(Your goal) Every line containing the word "text" is to be copied from the data below.

(Exercise input)

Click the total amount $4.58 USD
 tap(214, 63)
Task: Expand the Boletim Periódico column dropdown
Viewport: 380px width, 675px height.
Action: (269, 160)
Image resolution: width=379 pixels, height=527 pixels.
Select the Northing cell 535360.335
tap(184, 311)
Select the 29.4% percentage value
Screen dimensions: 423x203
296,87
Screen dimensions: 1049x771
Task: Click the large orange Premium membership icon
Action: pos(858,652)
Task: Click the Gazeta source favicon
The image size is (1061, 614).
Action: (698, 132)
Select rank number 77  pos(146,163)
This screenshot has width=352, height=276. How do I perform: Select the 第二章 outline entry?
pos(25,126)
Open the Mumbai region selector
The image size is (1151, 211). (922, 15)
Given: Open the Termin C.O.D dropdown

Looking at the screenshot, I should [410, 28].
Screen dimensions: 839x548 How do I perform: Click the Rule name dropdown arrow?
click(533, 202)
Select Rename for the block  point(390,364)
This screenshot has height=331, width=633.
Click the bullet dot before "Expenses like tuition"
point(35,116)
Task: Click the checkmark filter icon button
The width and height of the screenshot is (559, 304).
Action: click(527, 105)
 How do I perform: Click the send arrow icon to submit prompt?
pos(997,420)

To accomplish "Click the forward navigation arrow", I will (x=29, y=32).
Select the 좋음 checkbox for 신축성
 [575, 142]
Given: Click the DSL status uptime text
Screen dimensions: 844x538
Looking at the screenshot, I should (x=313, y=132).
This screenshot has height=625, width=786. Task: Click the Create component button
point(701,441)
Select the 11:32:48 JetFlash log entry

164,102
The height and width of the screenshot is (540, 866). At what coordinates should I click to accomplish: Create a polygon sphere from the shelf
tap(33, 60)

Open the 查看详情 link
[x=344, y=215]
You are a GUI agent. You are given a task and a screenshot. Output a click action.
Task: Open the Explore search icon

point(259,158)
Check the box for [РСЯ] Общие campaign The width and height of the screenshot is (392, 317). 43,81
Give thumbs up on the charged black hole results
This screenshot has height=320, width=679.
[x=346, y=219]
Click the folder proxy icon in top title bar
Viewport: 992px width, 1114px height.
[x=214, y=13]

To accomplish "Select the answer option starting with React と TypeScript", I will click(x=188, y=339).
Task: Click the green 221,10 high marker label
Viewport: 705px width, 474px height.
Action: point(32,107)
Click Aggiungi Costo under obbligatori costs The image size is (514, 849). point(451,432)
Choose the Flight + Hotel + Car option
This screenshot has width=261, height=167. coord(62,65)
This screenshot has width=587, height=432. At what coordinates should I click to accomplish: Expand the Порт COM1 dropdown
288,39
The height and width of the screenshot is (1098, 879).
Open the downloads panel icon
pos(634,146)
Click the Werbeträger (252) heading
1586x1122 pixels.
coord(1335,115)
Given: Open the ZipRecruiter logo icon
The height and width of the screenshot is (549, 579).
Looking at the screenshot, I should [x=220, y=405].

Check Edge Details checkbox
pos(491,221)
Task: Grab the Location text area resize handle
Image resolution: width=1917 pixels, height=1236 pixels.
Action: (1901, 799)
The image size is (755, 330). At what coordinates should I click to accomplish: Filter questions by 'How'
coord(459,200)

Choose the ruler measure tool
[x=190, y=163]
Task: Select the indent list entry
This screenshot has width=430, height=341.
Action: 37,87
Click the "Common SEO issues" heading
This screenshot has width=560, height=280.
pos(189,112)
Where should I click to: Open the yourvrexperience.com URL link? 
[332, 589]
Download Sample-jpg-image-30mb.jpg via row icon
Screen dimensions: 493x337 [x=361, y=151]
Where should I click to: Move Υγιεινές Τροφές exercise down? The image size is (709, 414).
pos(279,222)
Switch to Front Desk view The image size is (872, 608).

(Answer box)
Given: Click the DSL status uptime text
Task: Grab the Location text area resize handle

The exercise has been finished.